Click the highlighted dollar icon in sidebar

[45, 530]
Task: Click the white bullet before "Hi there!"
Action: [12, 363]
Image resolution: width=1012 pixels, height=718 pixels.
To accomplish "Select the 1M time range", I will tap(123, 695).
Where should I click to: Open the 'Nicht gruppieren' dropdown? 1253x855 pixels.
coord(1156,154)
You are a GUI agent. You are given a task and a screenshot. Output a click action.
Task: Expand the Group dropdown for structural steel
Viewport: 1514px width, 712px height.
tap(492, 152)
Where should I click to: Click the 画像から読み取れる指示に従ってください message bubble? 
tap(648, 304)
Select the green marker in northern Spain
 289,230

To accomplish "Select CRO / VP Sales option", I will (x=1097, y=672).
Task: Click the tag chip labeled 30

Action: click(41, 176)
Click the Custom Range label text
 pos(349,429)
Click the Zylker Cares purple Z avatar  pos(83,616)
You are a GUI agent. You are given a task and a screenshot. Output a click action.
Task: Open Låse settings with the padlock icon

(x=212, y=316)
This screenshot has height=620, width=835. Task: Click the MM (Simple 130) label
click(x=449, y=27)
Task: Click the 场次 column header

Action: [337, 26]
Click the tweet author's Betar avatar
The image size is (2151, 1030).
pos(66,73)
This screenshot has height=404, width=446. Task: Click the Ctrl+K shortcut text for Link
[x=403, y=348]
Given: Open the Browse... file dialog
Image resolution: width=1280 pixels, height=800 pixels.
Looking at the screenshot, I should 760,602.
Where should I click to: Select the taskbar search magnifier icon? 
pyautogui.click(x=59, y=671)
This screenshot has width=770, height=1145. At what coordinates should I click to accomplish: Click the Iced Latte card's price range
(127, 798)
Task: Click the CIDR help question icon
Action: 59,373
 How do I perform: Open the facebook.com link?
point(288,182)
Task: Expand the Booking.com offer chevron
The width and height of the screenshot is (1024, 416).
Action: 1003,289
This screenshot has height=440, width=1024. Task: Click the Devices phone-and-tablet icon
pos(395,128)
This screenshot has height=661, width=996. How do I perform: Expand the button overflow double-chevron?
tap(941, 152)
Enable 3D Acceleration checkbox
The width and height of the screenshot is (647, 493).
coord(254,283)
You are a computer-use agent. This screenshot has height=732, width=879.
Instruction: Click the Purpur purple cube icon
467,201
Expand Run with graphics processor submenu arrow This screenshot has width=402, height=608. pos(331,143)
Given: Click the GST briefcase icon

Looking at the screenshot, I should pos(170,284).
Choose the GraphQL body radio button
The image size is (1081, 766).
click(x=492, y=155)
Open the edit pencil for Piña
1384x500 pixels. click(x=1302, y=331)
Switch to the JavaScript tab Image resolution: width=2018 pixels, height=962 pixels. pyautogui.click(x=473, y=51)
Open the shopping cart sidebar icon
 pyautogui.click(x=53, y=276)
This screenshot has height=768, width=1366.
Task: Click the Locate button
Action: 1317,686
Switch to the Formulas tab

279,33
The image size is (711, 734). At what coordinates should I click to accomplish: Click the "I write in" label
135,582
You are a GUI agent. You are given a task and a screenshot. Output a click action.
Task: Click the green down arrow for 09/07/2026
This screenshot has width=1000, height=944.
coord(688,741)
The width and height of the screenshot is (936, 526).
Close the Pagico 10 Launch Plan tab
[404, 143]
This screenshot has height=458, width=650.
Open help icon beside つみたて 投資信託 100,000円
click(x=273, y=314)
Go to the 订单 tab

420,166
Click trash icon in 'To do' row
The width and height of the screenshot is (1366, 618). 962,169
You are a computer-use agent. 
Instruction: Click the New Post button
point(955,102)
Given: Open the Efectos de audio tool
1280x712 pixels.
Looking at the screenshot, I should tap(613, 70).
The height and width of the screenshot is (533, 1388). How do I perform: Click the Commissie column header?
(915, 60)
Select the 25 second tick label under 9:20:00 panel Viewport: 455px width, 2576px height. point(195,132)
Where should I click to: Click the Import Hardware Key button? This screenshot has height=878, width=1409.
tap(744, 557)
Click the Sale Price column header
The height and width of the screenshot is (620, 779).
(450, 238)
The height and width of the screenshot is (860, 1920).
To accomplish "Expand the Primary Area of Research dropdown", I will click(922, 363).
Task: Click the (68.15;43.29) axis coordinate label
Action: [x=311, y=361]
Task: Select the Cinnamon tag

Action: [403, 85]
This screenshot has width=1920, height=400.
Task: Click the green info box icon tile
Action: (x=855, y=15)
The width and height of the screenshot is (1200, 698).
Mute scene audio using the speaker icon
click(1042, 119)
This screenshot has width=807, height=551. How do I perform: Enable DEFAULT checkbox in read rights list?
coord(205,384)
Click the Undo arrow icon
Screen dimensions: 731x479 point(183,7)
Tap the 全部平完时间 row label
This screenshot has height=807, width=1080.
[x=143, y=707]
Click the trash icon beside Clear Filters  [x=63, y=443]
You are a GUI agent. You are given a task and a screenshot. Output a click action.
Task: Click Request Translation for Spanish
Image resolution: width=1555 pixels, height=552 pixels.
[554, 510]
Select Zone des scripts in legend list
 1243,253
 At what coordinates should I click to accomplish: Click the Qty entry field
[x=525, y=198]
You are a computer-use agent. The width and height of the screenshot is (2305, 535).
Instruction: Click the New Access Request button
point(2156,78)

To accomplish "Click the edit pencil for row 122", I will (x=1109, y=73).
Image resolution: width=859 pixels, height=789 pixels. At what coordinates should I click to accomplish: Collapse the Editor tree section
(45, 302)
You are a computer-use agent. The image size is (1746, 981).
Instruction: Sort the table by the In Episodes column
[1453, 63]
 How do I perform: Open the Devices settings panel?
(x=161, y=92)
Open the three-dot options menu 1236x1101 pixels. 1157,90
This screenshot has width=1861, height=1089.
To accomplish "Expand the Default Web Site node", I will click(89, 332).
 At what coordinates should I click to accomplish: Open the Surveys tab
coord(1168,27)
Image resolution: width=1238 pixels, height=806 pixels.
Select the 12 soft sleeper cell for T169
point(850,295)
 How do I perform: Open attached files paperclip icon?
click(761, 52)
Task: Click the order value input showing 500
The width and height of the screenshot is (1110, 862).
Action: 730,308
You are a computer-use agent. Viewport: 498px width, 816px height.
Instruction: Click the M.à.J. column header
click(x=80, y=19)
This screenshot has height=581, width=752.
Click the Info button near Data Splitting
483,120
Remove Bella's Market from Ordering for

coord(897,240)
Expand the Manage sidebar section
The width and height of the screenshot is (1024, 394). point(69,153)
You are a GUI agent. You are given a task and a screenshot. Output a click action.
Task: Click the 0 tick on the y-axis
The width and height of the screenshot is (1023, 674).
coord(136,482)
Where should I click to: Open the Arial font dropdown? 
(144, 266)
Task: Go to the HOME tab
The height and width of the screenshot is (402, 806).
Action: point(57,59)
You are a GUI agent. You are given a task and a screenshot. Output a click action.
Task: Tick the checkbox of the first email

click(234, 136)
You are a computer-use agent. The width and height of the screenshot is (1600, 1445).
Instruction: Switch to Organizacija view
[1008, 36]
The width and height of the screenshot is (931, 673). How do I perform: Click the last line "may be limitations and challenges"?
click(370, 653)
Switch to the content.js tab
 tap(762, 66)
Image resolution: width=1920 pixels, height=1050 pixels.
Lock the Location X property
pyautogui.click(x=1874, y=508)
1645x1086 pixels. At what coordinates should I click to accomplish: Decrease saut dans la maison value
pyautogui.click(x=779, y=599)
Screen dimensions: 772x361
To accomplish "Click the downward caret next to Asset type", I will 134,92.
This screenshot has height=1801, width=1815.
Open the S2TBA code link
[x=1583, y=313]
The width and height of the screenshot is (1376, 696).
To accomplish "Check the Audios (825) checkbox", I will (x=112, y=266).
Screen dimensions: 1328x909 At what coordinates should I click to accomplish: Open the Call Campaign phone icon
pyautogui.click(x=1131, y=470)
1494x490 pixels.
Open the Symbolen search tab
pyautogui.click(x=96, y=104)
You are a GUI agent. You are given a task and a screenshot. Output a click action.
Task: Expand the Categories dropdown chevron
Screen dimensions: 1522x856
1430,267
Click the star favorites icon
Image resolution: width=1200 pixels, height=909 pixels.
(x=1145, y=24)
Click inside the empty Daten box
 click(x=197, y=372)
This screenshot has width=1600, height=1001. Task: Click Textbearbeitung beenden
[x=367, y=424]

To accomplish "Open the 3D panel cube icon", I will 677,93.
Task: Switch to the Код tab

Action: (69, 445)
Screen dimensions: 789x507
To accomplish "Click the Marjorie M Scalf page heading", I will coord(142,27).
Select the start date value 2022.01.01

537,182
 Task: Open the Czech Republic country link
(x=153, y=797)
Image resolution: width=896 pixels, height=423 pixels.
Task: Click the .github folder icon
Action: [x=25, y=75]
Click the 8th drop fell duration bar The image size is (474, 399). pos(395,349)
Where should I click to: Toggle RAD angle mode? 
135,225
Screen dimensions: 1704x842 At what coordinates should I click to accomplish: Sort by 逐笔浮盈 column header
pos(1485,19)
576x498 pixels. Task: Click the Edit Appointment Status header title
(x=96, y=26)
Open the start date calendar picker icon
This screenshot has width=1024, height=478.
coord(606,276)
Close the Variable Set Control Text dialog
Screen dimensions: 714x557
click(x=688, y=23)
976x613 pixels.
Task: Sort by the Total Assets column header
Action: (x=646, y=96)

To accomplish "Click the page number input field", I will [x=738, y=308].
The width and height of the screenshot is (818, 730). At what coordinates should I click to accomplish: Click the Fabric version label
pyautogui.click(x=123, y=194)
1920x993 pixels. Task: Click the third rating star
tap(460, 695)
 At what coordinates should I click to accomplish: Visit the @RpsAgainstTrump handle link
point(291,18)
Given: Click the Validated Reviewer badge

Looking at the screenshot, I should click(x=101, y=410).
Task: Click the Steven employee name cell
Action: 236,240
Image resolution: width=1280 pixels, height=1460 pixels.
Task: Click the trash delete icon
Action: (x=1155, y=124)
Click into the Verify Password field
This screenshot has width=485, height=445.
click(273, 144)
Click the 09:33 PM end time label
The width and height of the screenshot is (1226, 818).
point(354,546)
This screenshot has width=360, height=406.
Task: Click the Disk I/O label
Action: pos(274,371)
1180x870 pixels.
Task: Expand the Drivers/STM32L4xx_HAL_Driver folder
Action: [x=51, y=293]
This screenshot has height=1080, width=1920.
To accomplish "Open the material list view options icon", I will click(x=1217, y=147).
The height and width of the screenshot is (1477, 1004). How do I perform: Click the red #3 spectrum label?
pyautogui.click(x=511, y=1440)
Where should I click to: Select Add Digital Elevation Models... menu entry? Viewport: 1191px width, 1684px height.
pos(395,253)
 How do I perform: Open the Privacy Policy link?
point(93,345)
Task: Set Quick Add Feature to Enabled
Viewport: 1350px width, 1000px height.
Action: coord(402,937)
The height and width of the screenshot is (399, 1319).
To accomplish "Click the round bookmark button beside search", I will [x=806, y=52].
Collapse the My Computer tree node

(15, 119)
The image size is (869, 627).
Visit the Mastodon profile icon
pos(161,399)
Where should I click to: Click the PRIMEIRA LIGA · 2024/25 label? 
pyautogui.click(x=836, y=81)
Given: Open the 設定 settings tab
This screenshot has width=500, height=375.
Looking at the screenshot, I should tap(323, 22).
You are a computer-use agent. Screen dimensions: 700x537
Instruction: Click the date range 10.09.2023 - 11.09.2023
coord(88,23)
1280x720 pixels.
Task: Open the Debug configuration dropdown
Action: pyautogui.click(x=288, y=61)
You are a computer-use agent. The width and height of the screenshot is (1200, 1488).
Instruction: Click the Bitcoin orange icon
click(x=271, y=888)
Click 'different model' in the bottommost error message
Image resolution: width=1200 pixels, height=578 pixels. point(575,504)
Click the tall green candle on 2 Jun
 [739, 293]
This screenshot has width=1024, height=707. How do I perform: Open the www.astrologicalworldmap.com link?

━━━━━━━━━━━━━━━━

• **Your objective**
Using the records above, write out exactly the lines between the one holding "1645x1086 pixels. At" and the one holding "This screenshot has height=1801, width=1815.", inclusive; leave everything else out.

• **Solved exercise**
1645x1086 pixels. At what coordinates should I click to accomplish: Decrease saut dans la maison value
pyautogui.click(x=779, y=599)
Screen dimensions: 772x361
To accomplish "Click the downward caret next to Asset type", I will 134,92.
This screenshot has height=1801, width=1815.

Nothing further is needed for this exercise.